Twenty years ago the Pension Fund of which I am a Trustee had 44,315 members of which 34% were Actives, 51% Pensioners and 15% Deferred members. Today the Fund’s total membership is numerically almost identical – 44,482 - but this membership is split very differently. Only 14% are Actives, 66% are Pensioners and 20% are Deferreds. Every Pension Fund is different but the trend in mature funds away from Actives to Pensioner members, of both types, is clear. In Shell in the UK the factors included a changing business model which meant a significant reduction in labour intensive business sectors and an increasing tendency to contract out areas of the business to third parties for whom there was no Pensions liability. This trend will continue and the situation where Pensioners represent close on 90% of the total membership of the Fund is not many years away. If a Defined Benefit scheme is closed to new members or closed to future accruals for its Actives (neither is currently the case for Shell) then the significance of the Pensioner membership as a percentage of the total will increase further. What are the implications for Funds, from a Trustee perspective, of this radically changing membership composition?
Trustees of mature funds, in which the number of members receiving pensions far exceed those still working, must take account of these changes both in the “hard” aspects as well as the soft. By hard I mean issues to do principally with the sponsor’s covenant and with funding ratios. When Pensions Funds were first set up in most cases on day one of the fund’s existence 100% of the membership were Actives. Gradually, of course, this changed and at some point the fund’s annual contribution receipts (Employer and Employee contributions related to Actives) became overtaken by the outgoings – the benefits paid to Pensioners. From this point on the nature of the Fund began subtly to change. No longer was the Fund primarily a tool for attracting and retaining staff. Instead it became an increasing actual or potential burden on the sponsor – there is no need to recall here the dramatic effect this had on some famous sponsors with, in some cases, the Company’s Pension Fund turning into an albatross which imperilled the whole business! The scandal of these cases was that we are not talking about an overnight event which suddenly turned a well-funded Pensions scheme into one with a hugely negative funding ratio. What we are talking about is culpable neglect on the part of Trustees who did not see the signs of a deteriorating position, or of Sponsors who didn’t do anything about it. You can model fund membership composition changes and test this on the future financial health of the Fund in “what if” scenarios – there is no excuse for Trustees who do not insist that this happens.

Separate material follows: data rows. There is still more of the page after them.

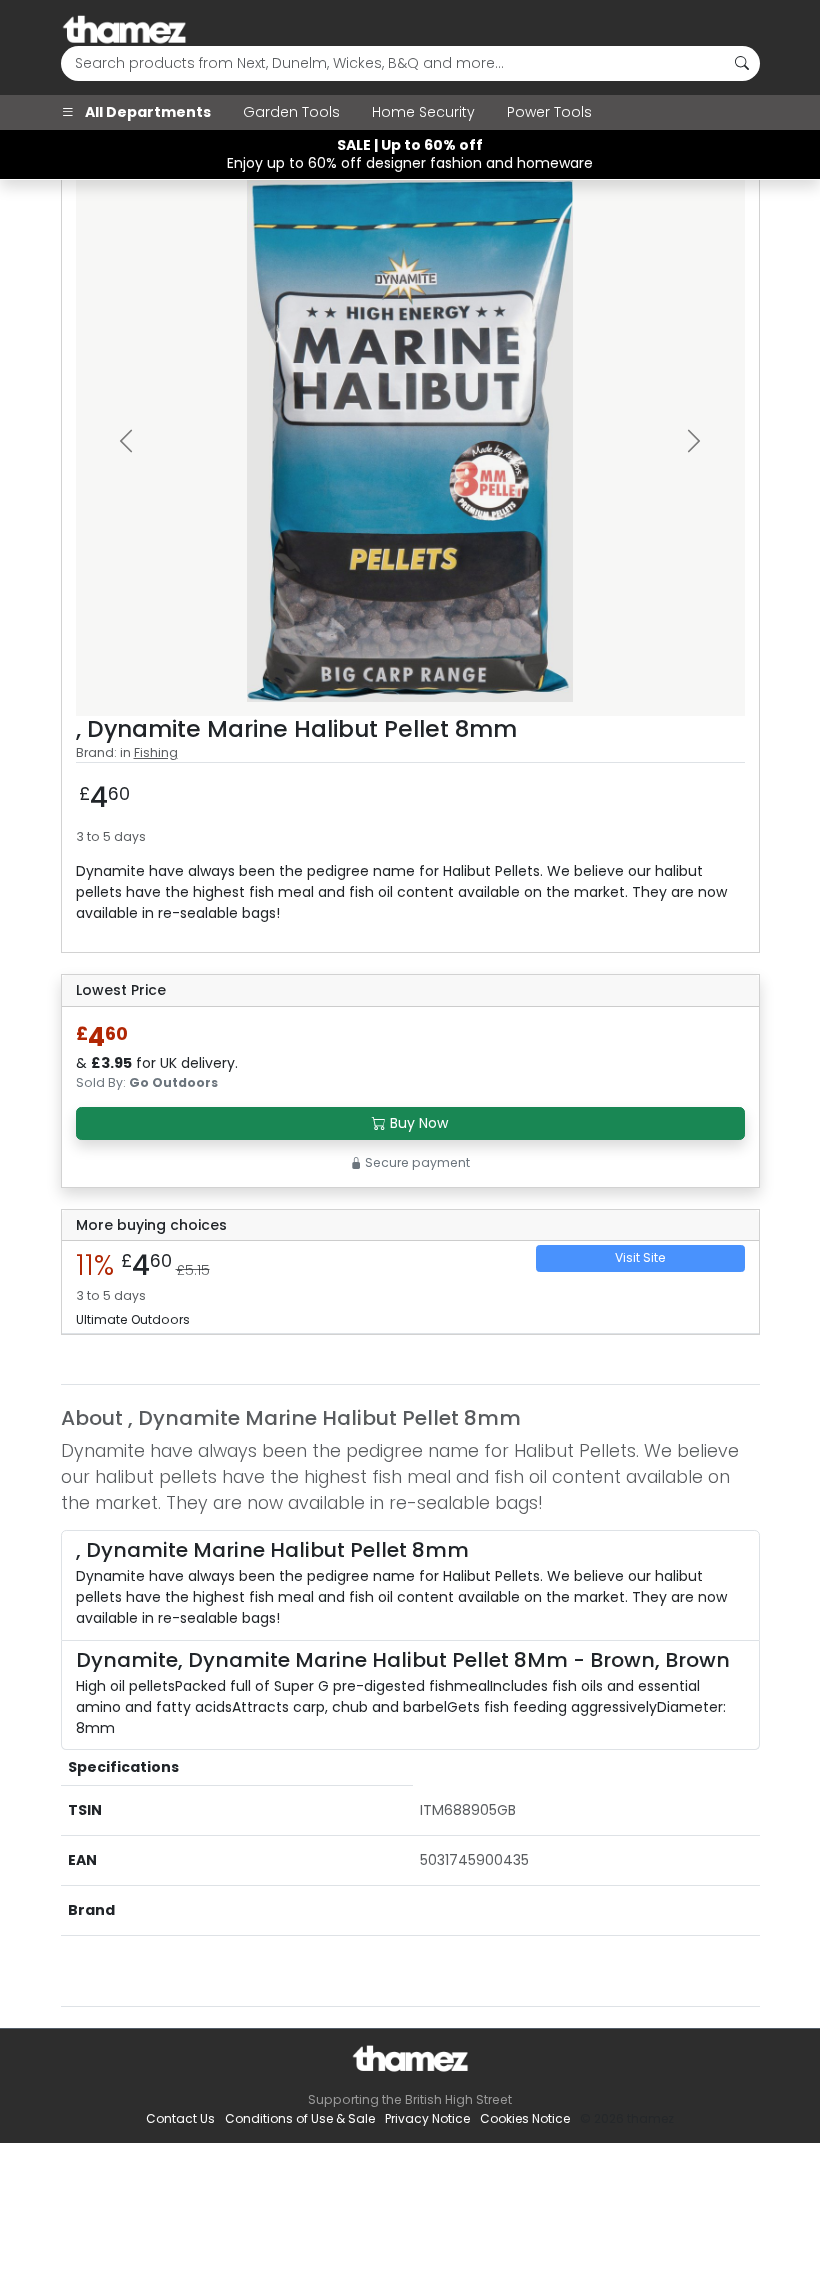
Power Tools (549, 112)
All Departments (146, 112)
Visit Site (640, 1257)
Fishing (156, 752)
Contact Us (180, 2118)
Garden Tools (291, 112)
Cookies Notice (525, 2118)
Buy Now (417, 1123)
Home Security (423, 112)
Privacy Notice (427, 2118)
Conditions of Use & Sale (300, 2118)
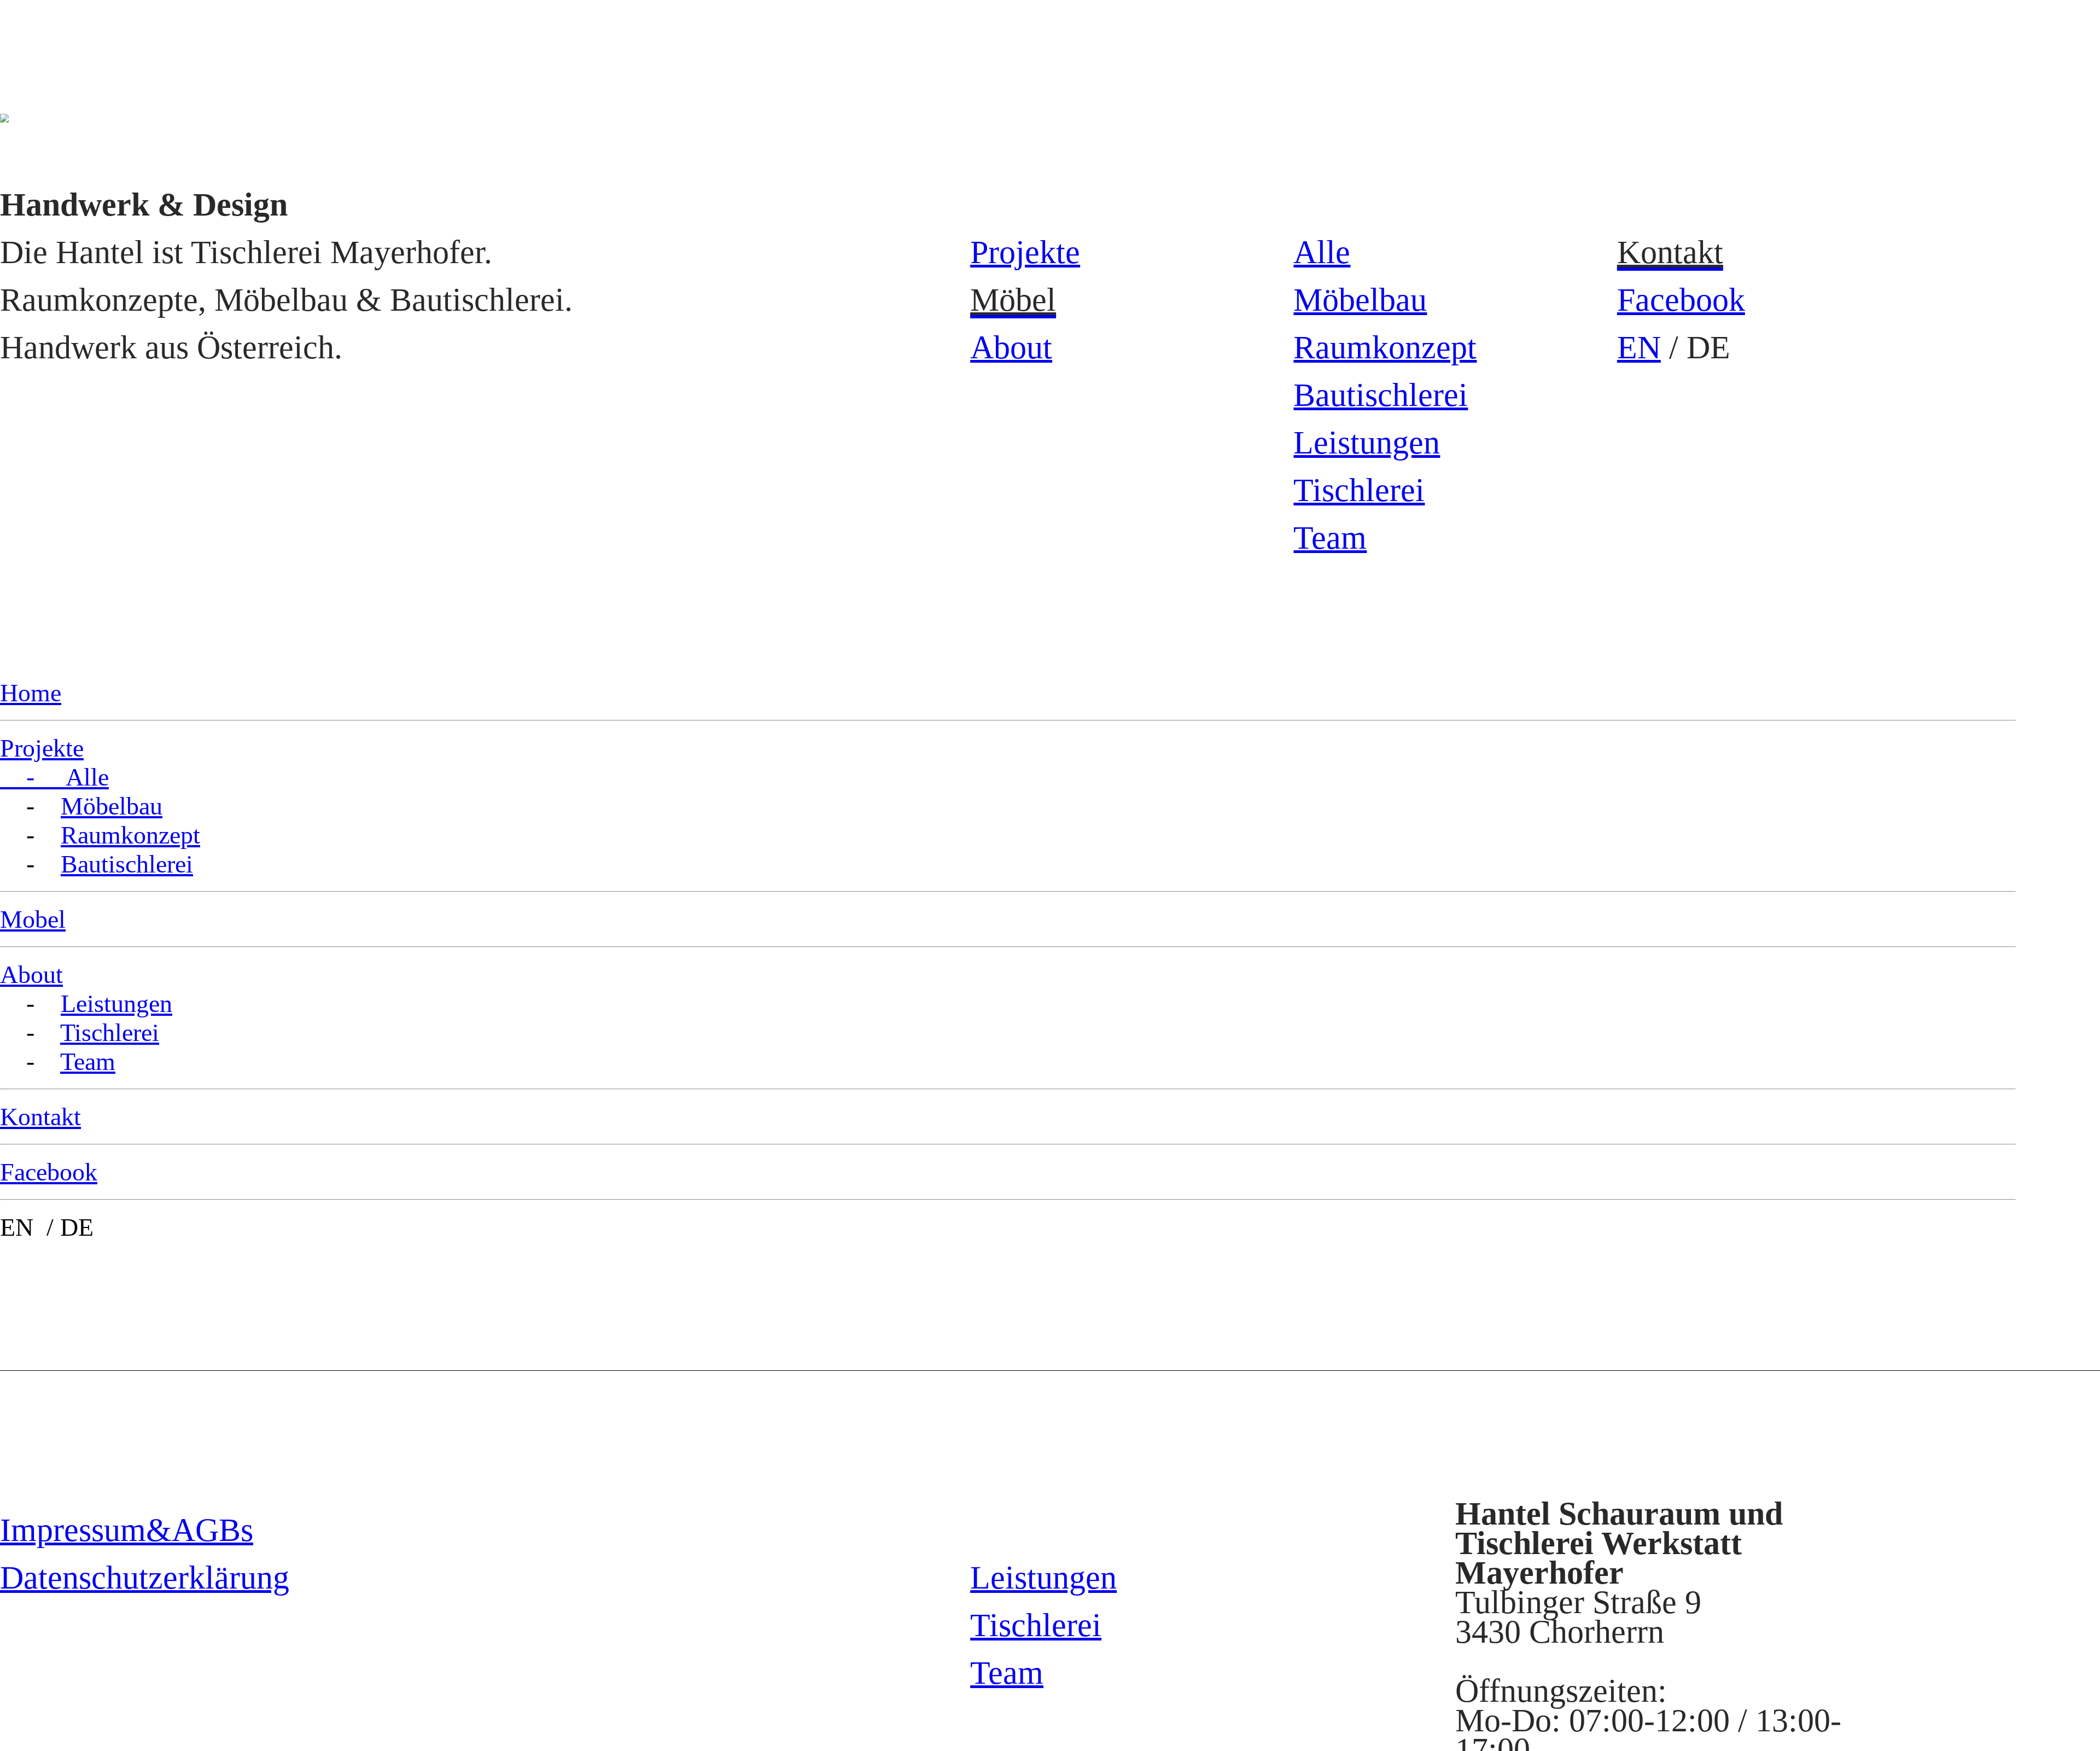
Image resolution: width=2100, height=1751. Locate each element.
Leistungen (1366, 442)
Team (1330, 538)
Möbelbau (1360, 300)
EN (1639, 347)
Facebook (1681, 300)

The “Soft” issues to do with the change in the balance between Actives, Deferreds and Pensioners include Board composition, communications and the general perspective of the fund that Trustees should have. Pensioner members will want to be able to rely on Trustees to protect their interests – not that these are especially complicated. In essence Pensioners need reassurance that their fund is being properly managed so that the income stream on which their retirement is predicated is reliable. When changes occur – for example if schemes close their doors to new members or stop further accruals for Actives – this is a good time to reassure Pensioners that their own positions are unaltered. A practical way of showing that the Trustees understand the changing nature of the Fund would be to give Pensioners greater representation on Boards. And a mature DB scheme becomes much less an element in employee compensation, and as such a responsibility of the Sponsor’s Human Resources Department, and much more takes the character of a stand-alone investment business for ex staff providing benefits to which, of course, they are fully entitled! The relationship with the sponsor also changes in a subtle way. In the past the Pension Fund’s funding by the Sponsor was a pragmatic way of keeping employees happy. Now it is a duty and a legal obligation but without any concomitant benefits of employee loyalty or staff retention. Loyal and contended staff can add to the bottom line – loyal Pensioners make no such contribution!
Trustees have a duty of care to all of their Fund’s members and must not discriminate between the member classes. But this doesn’t mean that they should be unaware of the member composition changes that are underway – many of the priorities of a closed mature fund are likely to be very different from that of a Fund with a high proportion of Actives and which is still open to new members.